How Gangrene Leads to Sepsis
A gangrenous intestine essentially turns into a source of poison. When the intestinal wall loses its integrity, bacteria and their toxic byproducts escape. Some enter the bloodstream directly. Others travel through the lymphatic system, triggering an immune overreaction throughout the body.
The gut, starved of blood flow, transforms into what researchers have called a “cytokine-generating organ,” releasing inflammatory signals that damage distant organs. This is how bowel gangrene can lead to multi-organ failure: the lungs, kidneys, liver, and heart can all be harmed by the flood of inflammatory molecules and bacterial toxins circulating through the body. This cascade is the primary reason bowel gangrene carries such high mortality.
How It Is Diagnosed
CT scanning is the primary imaging tool. Doctors look for several telltale signs: thickening of the bowel wall, fluid accumulation around the intestines, and most distinctively, gas bubbles within the bowel wall itself. This finding, called pneumatosis intestinalis, appears as linear or bubble-shaped pockets of air where air should never be. In more advanced cases, gas can extend into the veins draining the intestines and even appear as branching patterns of air within the liver.
These imaging findings, combined with clinical symptoms like severe abdominal pain and signs of systemic illness, guide the decision to operate. When a patient already shows signs of peritonitis, surgeons may proceed directly to emergency surgery without waiting for additional imaging.
Surgical Treatment
Surgery is the definitive treatment. The goal is to remove all dead bowel tissue and reconnect the healthy ends. During the operation, surgeons assess viability by looking at the color of the tissue, whether the mesenteric arteries still have a pulse, and whether the bowel is still contracting. Black, non-pulsating, motionless intestine is clearly gangrenous and must come out.
The extent of surgery depends on how much bowel has died. In some cases, only a short segment needs to be removed and the healthy ends can be stitched back together immediately. In more extensive cases, a surgeon may need to remove large sections of small intestine, portions of the colon, or both. When conditions are too unstable or inflamed for a safe reconnection, the surgeon creates a temporary stoma (an opening in the abdomen where the intestine empties into an external bag), with a second surgery planned later to restore normal continuity.
Life After Extensive Bowel Removal
When gangrene destroys large portions of the intestine, the remaining bowel may not have enough surface area to absorb adequate nutrition. This condition, short bowel syndrome, is the most significant long-term consequence of extensive resection.

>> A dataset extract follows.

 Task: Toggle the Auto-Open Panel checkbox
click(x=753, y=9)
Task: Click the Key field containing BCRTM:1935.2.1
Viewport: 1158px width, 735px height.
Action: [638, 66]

The core problem is malabsorption. With less intestine, the body struggles to take in enough water, electrolytes, fats, and nutrients. This typically manifests as persistent high-volume diarrhea, dehydration, and progressive nutritional deficiencies. Vitamin B12 and bile salts are absorbed exclusively in the lower small intestine, so losing that section guarantees deficiencies without supplementation. Calcium and magnesium levels frequently drop as well, and poor fat absorption leads to deficiencies in fat-soluble vitamins (A, D, E, and K).
Some patients can eventually manage on oral nutrition with careful dietary modifications and supplements. Others require long-term intravenous nutrition administered at home. While this can sustain life, it carries its own risks: about 15% of patients on long-term intravenous feeding develop serious liver disease. Gallstones form in 30 to 40% of patients with significant intestinal loss, and kidney stones are more common in those who retain their colon, because unabsorbed fats in the gut increase oxalate absorption.
The intestine does have some capacity to adapt after resection. Over months, the remaining bowel can gradually increase its absorptive ability, and patients who seemed dependent on intravenous nutrition sometimes transition to oral feeding as this adaptation occurs.